Sie war unsicher gewesen, was sie hatte tun sollen. Vielleicht war ja jemand dort hinter gewesen, der Hilfe brauchte. Oder es war eines der Forschungsgeräte runtergefallen. Es gab einiges an Möglichkeiten, aber keine davon klang beruhigend genug, um das Geräusch zu ignorieren.

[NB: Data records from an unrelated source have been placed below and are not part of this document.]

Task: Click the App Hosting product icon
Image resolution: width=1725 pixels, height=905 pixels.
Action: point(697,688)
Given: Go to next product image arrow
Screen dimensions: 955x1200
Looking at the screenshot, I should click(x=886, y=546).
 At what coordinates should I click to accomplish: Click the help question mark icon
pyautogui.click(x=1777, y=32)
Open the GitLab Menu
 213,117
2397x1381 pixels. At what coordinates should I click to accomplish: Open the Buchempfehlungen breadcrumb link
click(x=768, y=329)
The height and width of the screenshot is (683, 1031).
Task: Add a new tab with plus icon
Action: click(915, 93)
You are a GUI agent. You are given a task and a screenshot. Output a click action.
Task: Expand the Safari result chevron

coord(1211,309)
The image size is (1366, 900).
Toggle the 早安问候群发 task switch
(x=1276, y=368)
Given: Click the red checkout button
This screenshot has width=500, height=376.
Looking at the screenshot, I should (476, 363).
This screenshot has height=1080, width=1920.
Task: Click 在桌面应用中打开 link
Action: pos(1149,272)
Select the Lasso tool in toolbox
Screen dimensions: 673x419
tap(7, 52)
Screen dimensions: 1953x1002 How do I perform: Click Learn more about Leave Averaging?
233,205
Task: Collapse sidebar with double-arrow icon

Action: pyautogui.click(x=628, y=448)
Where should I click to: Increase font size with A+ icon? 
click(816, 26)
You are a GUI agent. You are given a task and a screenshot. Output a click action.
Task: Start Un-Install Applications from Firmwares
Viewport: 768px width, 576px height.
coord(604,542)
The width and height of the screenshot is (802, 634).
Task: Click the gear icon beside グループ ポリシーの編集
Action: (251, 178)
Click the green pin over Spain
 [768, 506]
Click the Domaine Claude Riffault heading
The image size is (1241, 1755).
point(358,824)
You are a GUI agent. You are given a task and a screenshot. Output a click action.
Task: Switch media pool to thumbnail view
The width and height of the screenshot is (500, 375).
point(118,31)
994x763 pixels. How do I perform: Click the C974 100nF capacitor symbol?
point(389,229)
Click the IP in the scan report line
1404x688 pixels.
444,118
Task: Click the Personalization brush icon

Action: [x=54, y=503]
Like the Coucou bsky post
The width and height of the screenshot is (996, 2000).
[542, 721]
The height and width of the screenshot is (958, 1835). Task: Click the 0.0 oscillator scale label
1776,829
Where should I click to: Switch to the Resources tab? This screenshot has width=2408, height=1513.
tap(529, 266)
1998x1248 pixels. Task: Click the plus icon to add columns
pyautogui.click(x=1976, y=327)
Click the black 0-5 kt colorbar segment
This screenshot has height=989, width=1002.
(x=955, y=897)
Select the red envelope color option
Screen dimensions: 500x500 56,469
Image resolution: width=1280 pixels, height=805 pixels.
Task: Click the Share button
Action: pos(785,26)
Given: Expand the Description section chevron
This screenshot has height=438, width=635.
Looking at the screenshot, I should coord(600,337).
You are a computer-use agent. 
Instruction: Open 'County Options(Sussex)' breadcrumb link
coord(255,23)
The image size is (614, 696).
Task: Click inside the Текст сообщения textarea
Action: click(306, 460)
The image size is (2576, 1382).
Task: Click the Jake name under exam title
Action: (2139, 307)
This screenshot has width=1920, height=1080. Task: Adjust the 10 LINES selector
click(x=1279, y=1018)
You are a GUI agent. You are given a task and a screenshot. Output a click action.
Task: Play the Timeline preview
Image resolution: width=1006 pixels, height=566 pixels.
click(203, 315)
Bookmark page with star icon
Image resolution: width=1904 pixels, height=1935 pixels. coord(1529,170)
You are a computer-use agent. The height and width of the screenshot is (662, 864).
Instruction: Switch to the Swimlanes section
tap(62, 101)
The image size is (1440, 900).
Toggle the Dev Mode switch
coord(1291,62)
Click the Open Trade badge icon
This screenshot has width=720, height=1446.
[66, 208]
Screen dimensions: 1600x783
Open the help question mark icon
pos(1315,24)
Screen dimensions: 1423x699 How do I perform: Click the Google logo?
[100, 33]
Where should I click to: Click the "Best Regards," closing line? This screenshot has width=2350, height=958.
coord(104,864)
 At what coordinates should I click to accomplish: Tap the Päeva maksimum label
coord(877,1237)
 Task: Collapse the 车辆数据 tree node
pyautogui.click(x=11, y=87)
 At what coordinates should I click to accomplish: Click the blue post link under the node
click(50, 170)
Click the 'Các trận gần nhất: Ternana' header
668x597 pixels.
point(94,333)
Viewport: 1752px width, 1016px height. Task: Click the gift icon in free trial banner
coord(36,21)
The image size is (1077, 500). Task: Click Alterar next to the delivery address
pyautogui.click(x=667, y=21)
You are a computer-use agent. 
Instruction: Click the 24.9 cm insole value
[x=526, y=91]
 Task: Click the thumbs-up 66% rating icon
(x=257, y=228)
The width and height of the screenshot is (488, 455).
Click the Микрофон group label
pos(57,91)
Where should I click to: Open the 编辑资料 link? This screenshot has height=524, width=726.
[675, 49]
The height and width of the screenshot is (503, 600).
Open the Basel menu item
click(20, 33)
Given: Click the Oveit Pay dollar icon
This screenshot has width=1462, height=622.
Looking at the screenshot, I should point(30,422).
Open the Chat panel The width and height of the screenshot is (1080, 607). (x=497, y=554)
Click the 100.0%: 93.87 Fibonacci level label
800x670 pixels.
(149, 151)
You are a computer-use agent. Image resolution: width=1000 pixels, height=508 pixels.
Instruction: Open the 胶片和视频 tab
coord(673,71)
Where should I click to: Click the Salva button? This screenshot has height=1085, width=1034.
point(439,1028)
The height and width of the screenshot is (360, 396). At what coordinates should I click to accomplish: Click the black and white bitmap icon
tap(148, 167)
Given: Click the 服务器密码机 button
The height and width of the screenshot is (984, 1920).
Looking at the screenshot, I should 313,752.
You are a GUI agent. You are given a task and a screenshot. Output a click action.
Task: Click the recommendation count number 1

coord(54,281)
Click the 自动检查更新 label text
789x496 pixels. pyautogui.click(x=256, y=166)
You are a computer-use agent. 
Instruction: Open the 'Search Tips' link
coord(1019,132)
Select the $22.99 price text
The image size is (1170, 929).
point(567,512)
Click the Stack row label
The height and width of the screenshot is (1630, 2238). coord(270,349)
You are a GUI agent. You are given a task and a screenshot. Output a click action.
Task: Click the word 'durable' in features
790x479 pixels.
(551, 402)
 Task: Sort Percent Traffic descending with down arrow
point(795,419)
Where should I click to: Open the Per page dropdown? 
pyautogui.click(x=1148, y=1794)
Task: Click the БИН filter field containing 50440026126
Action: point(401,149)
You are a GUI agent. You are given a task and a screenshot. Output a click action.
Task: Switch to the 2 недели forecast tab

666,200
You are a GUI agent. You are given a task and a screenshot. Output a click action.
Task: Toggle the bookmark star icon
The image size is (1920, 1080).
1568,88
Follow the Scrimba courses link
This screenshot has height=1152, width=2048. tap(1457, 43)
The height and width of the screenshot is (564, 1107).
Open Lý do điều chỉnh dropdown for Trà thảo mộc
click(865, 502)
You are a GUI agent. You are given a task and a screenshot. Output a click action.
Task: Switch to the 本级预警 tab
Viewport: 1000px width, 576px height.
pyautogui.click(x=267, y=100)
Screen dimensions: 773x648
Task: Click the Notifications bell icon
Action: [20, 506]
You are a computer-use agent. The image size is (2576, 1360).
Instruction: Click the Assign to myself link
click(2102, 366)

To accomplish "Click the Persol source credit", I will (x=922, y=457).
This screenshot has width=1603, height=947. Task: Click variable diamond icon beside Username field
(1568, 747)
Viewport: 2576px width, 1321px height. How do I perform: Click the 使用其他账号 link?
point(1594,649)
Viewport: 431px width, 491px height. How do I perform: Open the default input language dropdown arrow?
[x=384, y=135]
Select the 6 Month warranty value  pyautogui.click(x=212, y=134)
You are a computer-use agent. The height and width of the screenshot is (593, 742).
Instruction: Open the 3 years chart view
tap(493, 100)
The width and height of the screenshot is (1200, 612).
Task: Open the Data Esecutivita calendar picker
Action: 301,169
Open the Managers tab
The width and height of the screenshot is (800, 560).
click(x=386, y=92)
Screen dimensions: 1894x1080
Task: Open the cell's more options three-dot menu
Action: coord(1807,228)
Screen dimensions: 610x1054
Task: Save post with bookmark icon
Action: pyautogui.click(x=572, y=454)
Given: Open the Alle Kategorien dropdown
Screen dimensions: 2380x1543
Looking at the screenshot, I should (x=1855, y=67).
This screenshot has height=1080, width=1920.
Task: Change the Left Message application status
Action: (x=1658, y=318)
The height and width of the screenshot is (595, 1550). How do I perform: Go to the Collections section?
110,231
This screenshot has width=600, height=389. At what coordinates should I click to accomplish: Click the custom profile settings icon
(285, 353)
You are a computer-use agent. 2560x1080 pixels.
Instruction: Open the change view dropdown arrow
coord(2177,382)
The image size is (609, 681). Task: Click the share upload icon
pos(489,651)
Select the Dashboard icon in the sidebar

Daher war sie zur Tür gegangen und hatte versucht, sie mit ihrem Ausweis zu öffnen. Doch wie Anna sich schon gedacht hatte, funktionierte das nicht, da ihr Berechtigungslevel dafür zu niedrig war. Unschlüssig stand sie zunächst dort und wusste nicht, wie sie sich jetzt verhalten sollte. Schließlich zog sie ihr Handy hervor und rief Lucas an. Er hatte die nötige Freigabe und könnte nachschauen, was dort passiert war.

Das Freizeichen ertönte und nur wenige Sekunden später, war Anna der Meinung hinter der schweren Stahltür ein kurzes, leises Handyklingeln zu hören. Doch kaum hatte sie es gehört, war es auch schon wieder vorbei. Verwundert blickte sie auf die Tür. Das Handyklingeln war da gewesen... oder? Es war so kurz gewesen, dass sie sich das vielleicht auch nur eingebildet hatte. Aber warum hätte ihr Gehirn ihr so einen Streich spielen sollen? Und selbst, wenn. Es war eigentlich nichts Ungewöhnliches, wenn Lucas noch an etwas arbeitete. Er gehörte zu der Sorte Wissenschaftler, die Tag und Nacht arbeiteten und wirklich an nichts anderes denken konnten. Wahrscheinlich war das einer der Gründe, warum er an Labor-5-Projekten mitarbeiten durfte.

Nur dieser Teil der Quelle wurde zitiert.